その時屋敷の一番大きな門の方で大声が響いた。数人の男女が叫ぶ声が陽菜たちの部屋まで響いてきた。
「お上が一大事である!はよう、はよう、お床を!」
「まあ、お上!お気を確かに。誰ぞ、誰ぞある?」
「薬箱を持て!」
 ただ事ではない気配を察して陽菜たちも屋敷の玄関の方へ走って行った。そこにはお供の者に両側から抱きかかえられて、よろよろとした足取りで廊下を歩く上皇の姿があった。フーちゃんが上皇に駆け寄ってその体にすがるように近づいて声をかける。
「上皇様!どうなさったんですか?」
 上皇は額から脂汗を流しながら、それでもかすかに微笑して答えた。
「おお、タマモか。いや、急に体の具合が……なに、少し伏しておれば良くなるであろう」
 だが、その言葉とは裏腹に、上皇の顔色は明らかに尋常な様子ではなかった。女官たちの指示で陽菜たちは一旦部屋へ戻り、その後薬師(くすし)、つまり平安時代で言う医者が何人も呼ばれたが上皇の体の変調の原因に関しては見当もつかない様子だった。
 夜になってフーちゃんが上皇の寝室に呼ばれた。陽菜たちも一緒について行った。上皇はやや落ち着いた様子だったが、相変わらず顔には生気がなくぐったりした様子で布団代わりに体に掛けられた数枚重ねの衣の下から手を伸ばし、子供のようにフーちゃんの手を握り締めた。
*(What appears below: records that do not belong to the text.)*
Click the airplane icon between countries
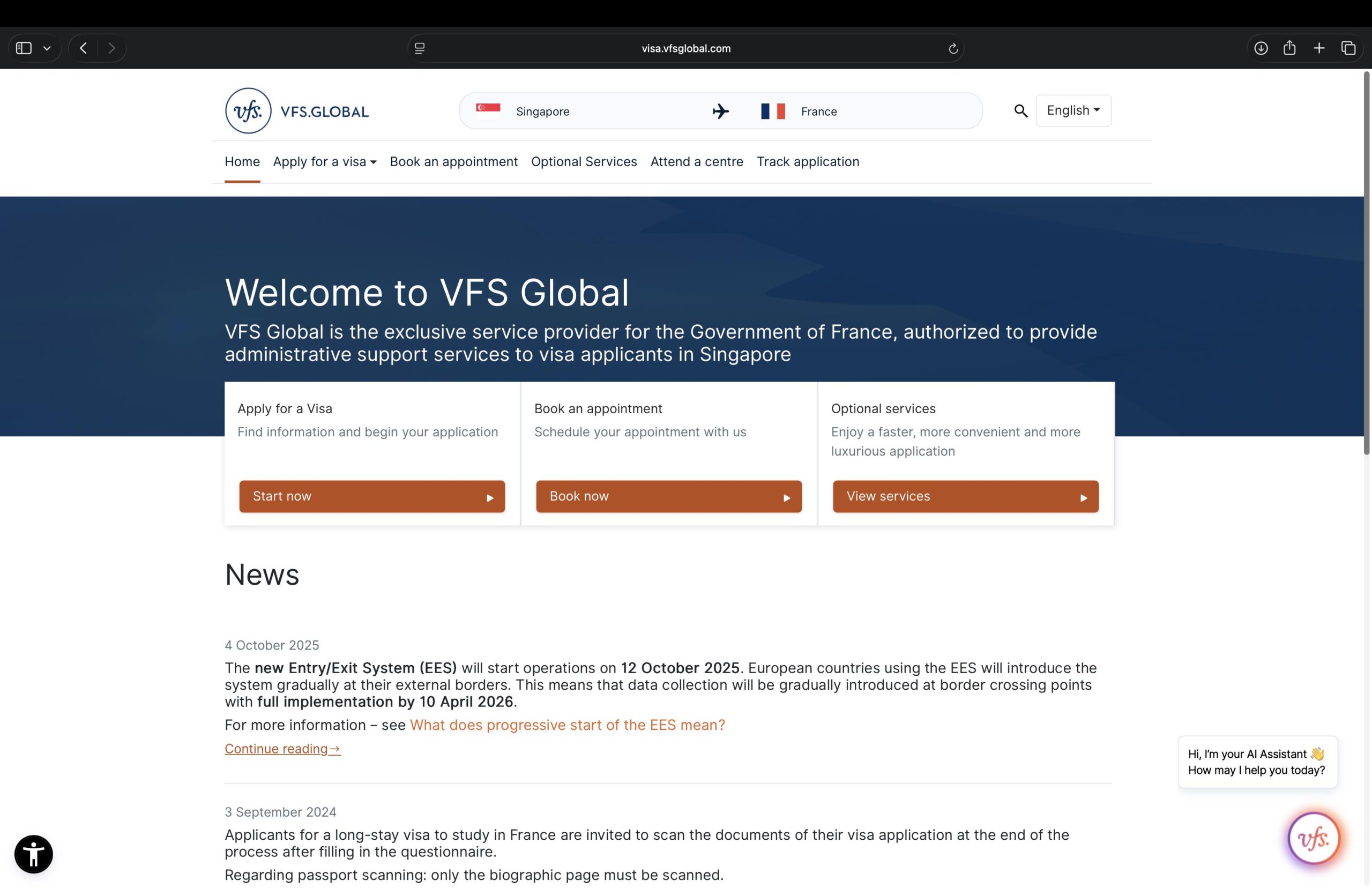The image size is (1372, 888). coord(720,111)
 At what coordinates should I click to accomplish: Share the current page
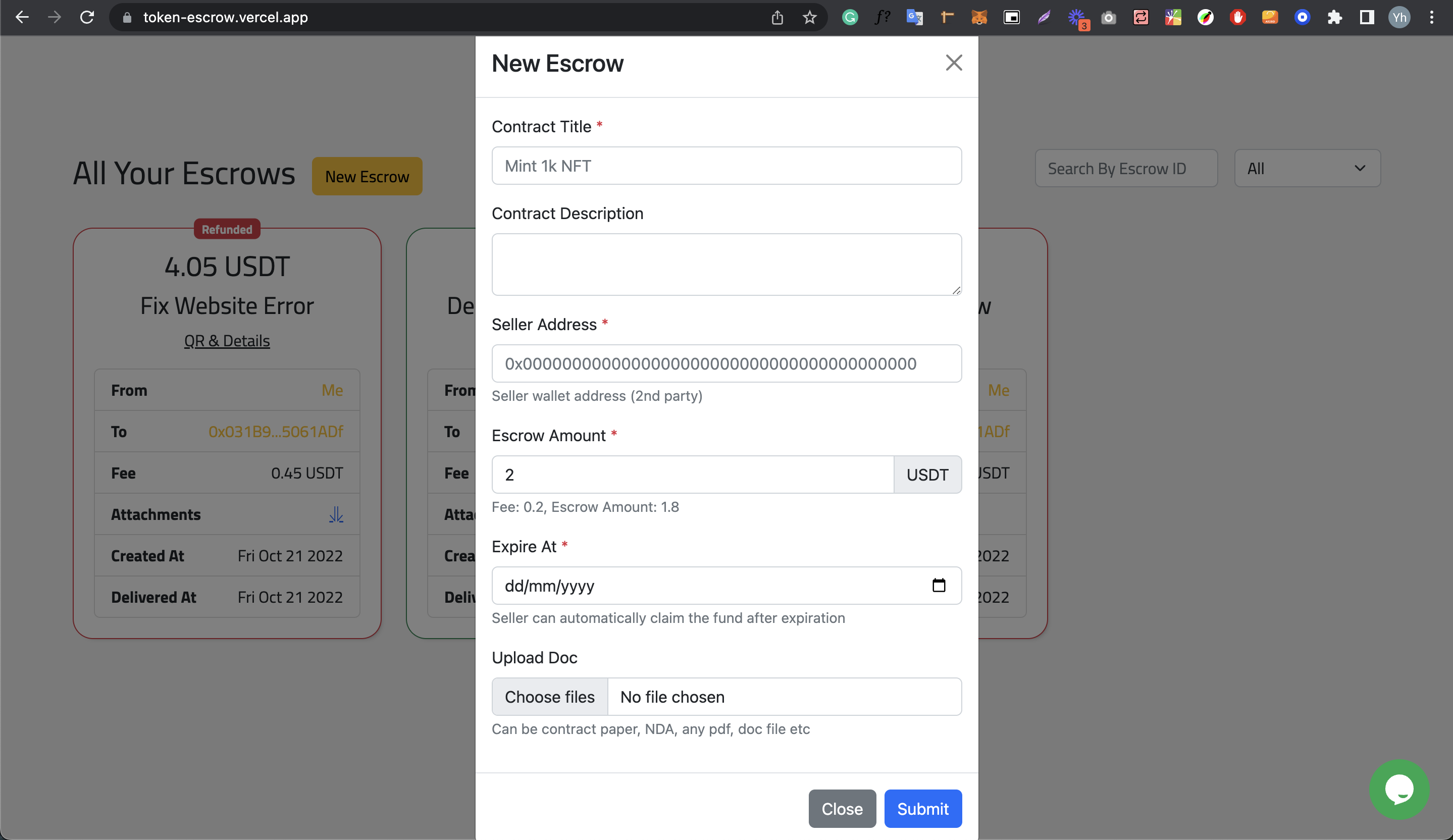[x=777, y=17]
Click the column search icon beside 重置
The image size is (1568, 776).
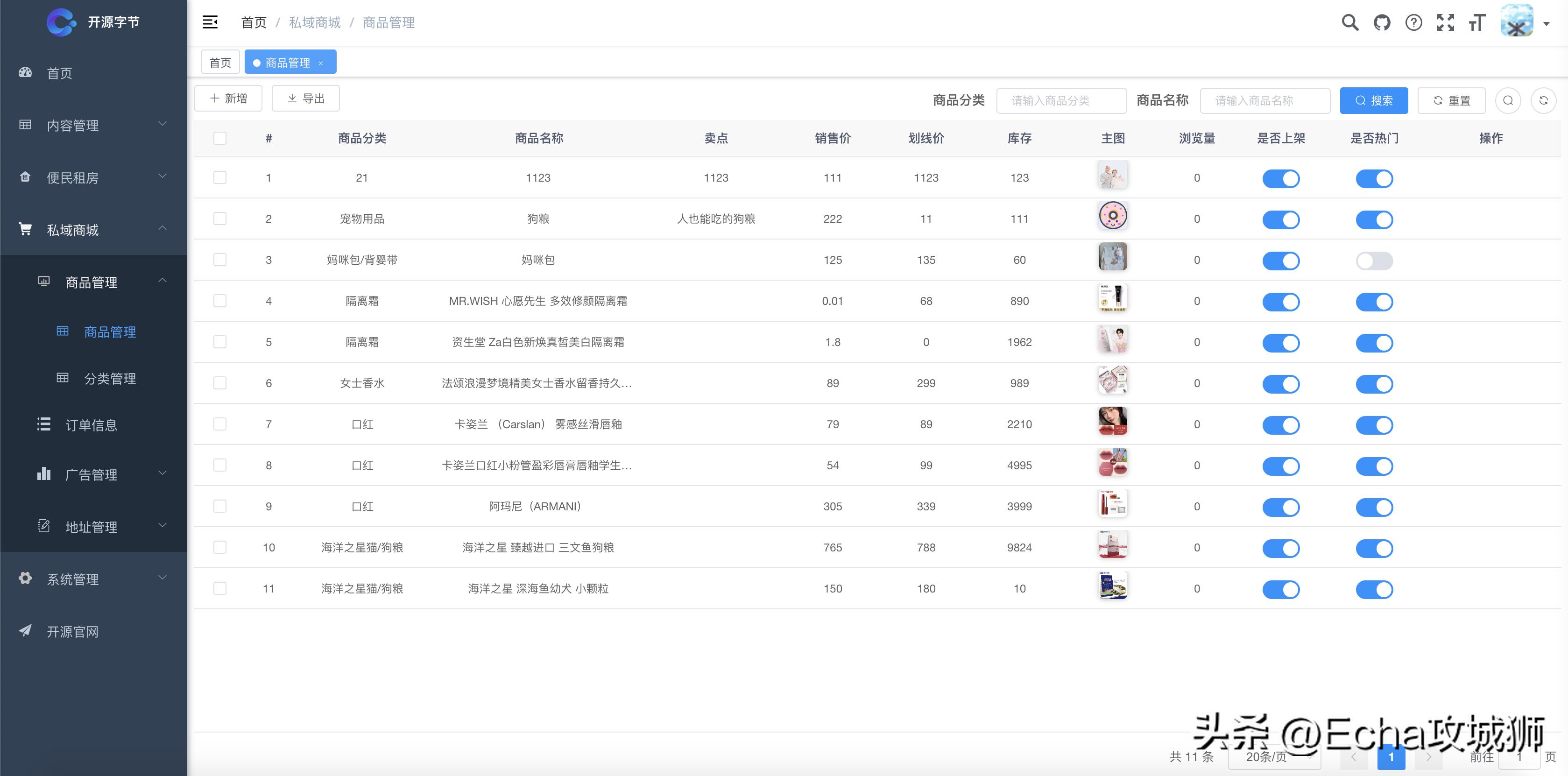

 ちなみにこの時代に21世紀で言う布団はまだない。寝るときは着古した衣などを何枚も重ねて体の上に掛ける。上皇は酒に酔ったようなフワフワした口調でフーちゃんに語りかけた。
「タマモよ。すまぬの。そなたの寝所へ夜這いに行くのはしばらく後になりそうじゃ」
「まあ!」
 フーちゃんはにっこりと笑いながら答えた。
「そういう事をおっしゃる元気があるうちは、大丈夫ですよ。もう!」
 ほほ笑み続けるフーちゃんの顔を見て陽菜は少し安心した気分になった。だが陽菜はこの時知らなかった。フーちゃんのその微笑には、隠された別の意味があった事に。